If I take as an example the same TM I have a TU in here that looks like this with quite a lot of tags, system fields and a couple of custom attributes:
If I export this to a TMX through Studio in the normal way I will get a TU that looks like this:
If I use the SDLTmConvert application set up to strip out all of the superfluous information I’m not interested in it looks like this… and took less than 5 seconds to do it (it did take 9 minutes to do the 1.9 million TUs TM I used this on… but the subsequent ASD generation with maximum extraction was possible where it failed before I did this):
That looks much cleaner, and is much more suitable for using to generate my AutoSuggest Dictionary or feed into my new BeGlobal Trainer for my customised machine translation solution.
Costas really does epitomise what the OpenExchange is all about… providing people with the ability to create applications that can add value to the solutions you have purchased by helping them to work together more efficiently, and at the same time improve the ability to get more use from the resources you already have. I think all the tools he has developed so far have been good, but this one is really good!
5 thoughts on “"Memory is the mother of all wisdom"”
A great way to keep your TM clean is – to delete it 🙂 You can create very clean TMs by importing bilingual files into a new, empty TM. Just be careful to set the right field values, as they often cannot be retrieved from bilingual files.

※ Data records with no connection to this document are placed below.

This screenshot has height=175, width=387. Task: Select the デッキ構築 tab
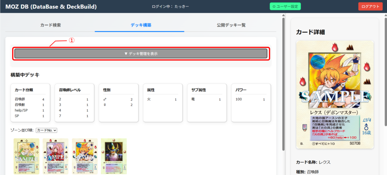click(x=141, y=25)
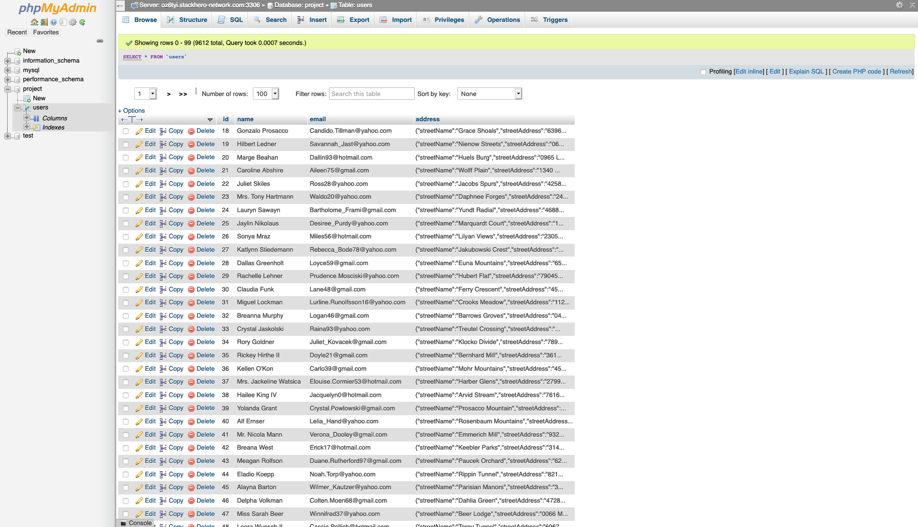Click the Explain SQL link
This screenshot has width=918, height=527.
pyautogui.click(x=806, y=71)
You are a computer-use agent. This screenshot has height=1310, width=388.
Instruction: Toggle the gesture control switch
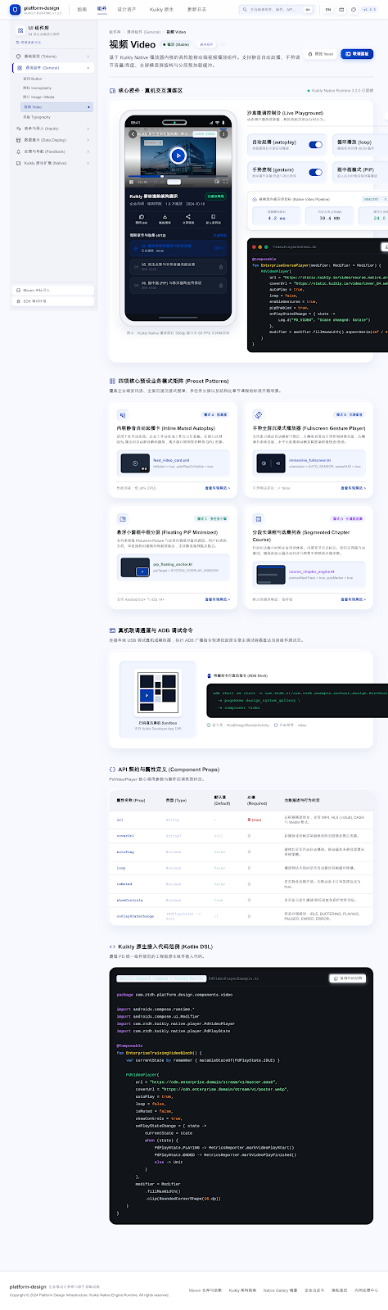(x=315, y=171)
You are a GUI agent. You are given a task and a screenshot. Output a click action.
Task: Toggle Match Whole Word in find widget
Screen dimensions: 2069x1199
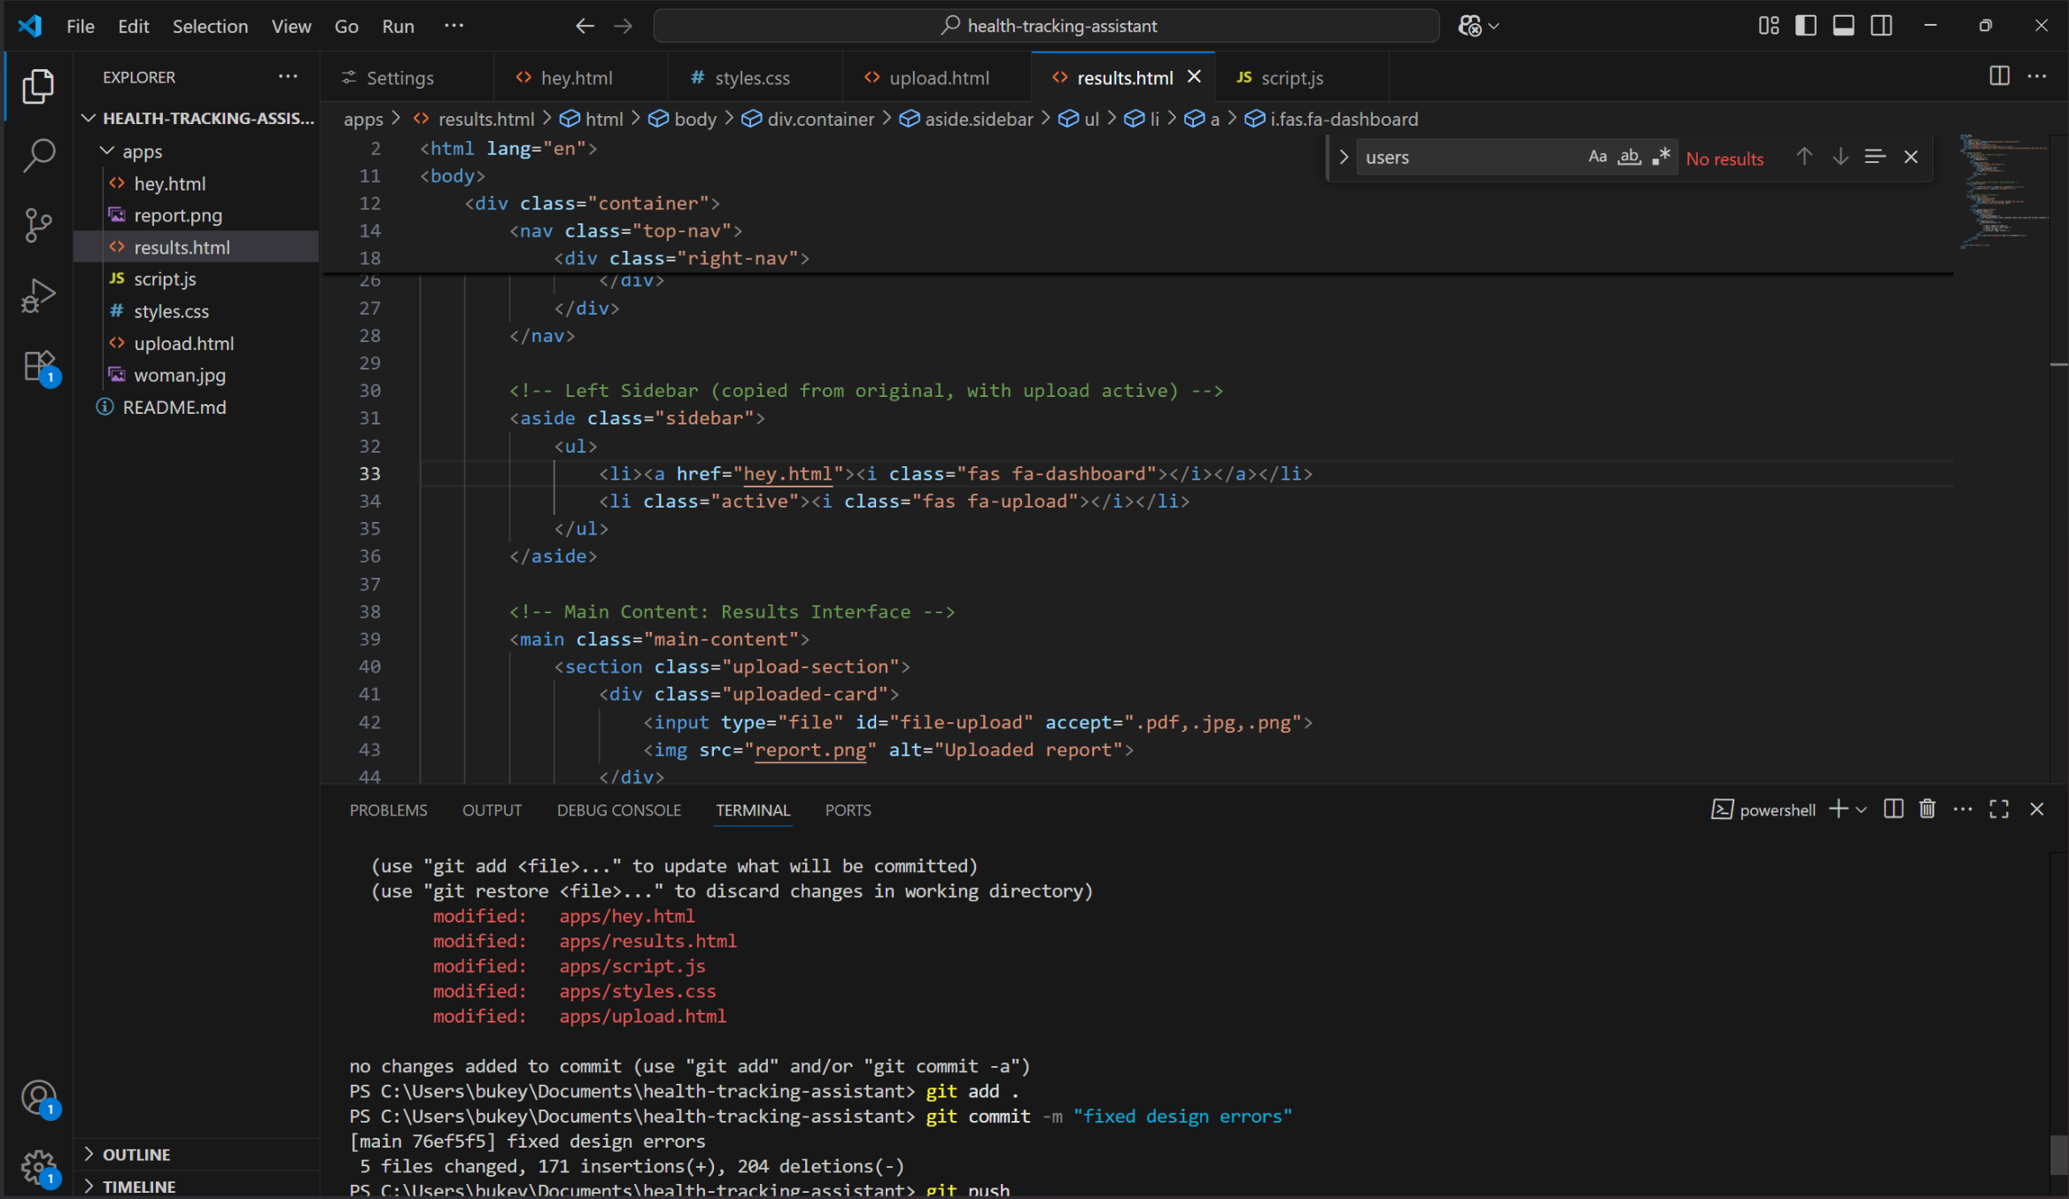point(1629,157)
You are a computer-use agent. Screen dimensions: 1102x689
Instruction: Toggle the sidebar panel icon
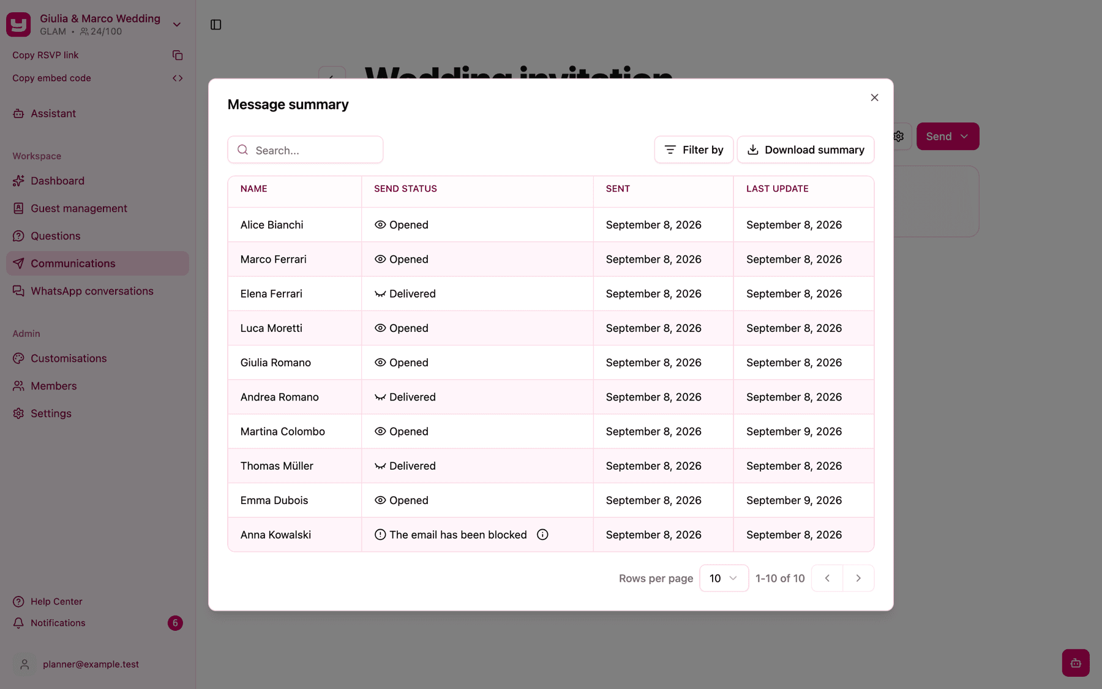click(x=216, y=24)
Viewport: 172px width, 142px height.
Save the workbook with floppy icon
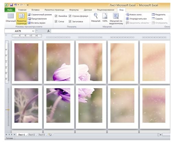[x=11, y=5]
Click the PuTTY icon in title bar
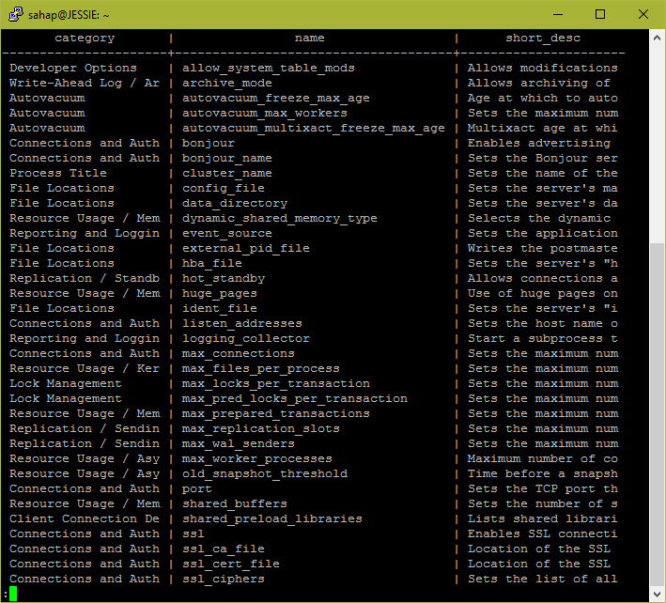This screenshot has height=603, width=666. point(16,14)
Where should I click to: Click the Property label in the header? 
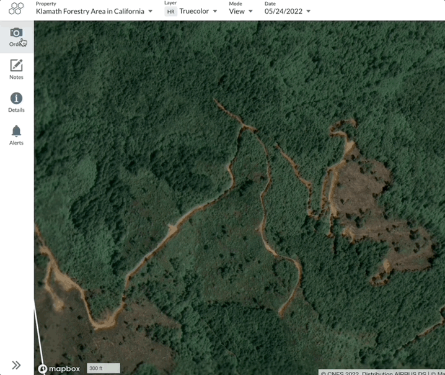[46, 4]
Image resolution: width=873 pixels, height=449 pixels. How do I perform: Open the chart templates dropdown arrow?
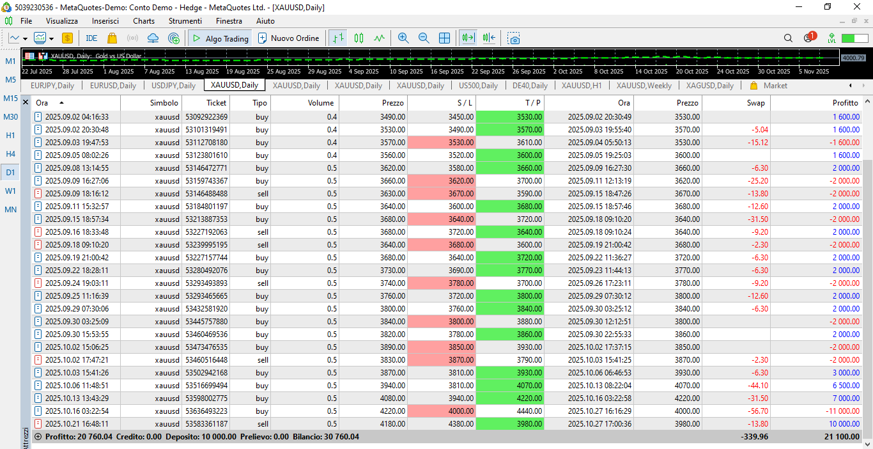(x=51, y=38)
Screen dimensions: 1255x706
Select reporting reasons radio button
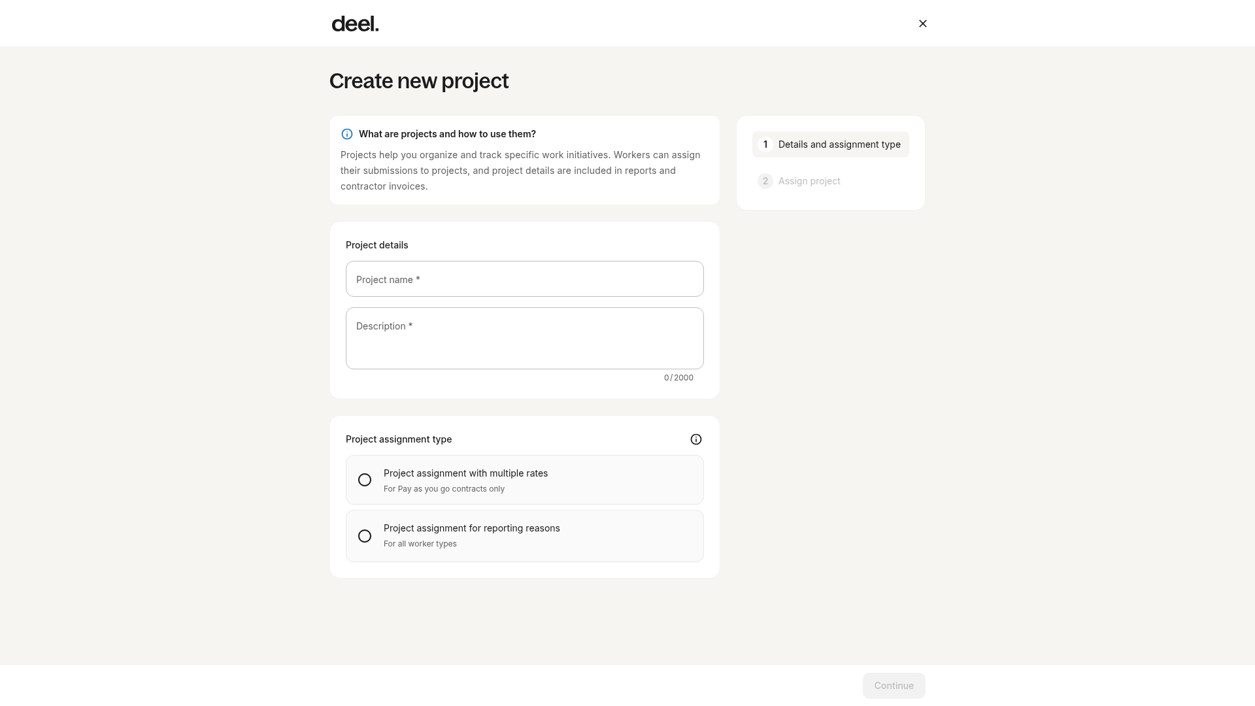(x=365, y=536)
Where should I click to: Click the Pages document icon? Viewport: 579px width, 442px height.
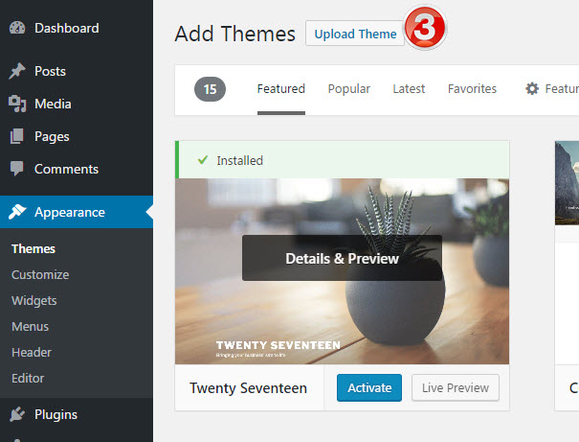(17, 136)
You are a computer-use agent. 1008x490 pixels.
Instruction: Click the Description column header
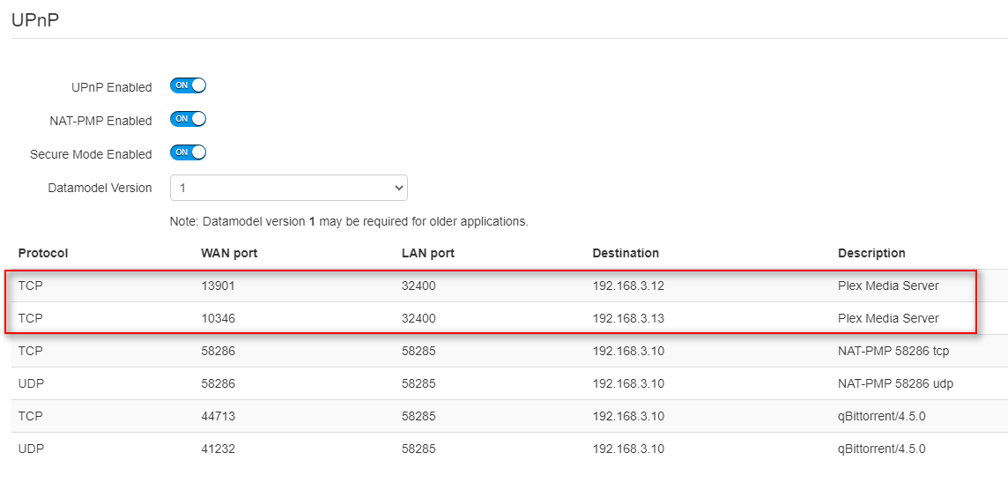(x=871, y=253)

A good point in time to do this is after you finished a project. By importing all final, maybe already reviewed TUs into a fresh TM guarantees that the TM only contains these TUs. Such “final project TMs” can then be merged into a “clean master”.
The “final clean project TM” can also be used to identify any translation ambiguities. In theory, when you create a TM out of a project’s final bilingual files, and use that TM to analyze the project source files against this TM (and only this TM), you should almost exclusively get context matches. If you don’t, there may be penalties (such as multiple translations) kicking in, indicating translation inconsistencies you may want to investigate further (assuming there were no splits/merges). In the analysis/prepare report, it’s easy to identify all files which haven’t been “context matched” fully, these are the ones to look at.
This consistency verification is particularly useful if you are a project manager and didn’t deliver the translations yourself. If multiple translators worked on a project without using a shared TM, there is no guarantee that the same segments were translated the same way. Creating a TM from all the delivered translations, and analyzing/pretranslating the source files against this TM will quickly reveal inconsistencies.
You can create TMs from bilingual files, but not the other way around. Keep these files, they are extremely valuable assets for future reference, as they provide much more context than the TM can track.
Good advice Oli… although I’m not sure how many people keep all their bilingual files in reality. I’ve seen in practice a few times now where bilingual data from older formats provided a much better upgrade route when it came to improved leverage for some filetypes. So using the bilinguals instead of upgrading the old TMs.
How feasible is this app for a TM that contains say 500k or 1M TUs? I see you have broken up your TM into 500 TUs, which would be 80 files for 40k units. That would be awfully unwieldy for larger TMs, or no?
This was just an example. If your TM was larger then use bigger chunks! You could just as easily have 100 files with 5000 TUs in each one. Generally I like to keep the file size small because it’s more comfortable when working with smaller files in the Editor, but I often see files with more than 25k TUs in them so it’s really down to what works best for you.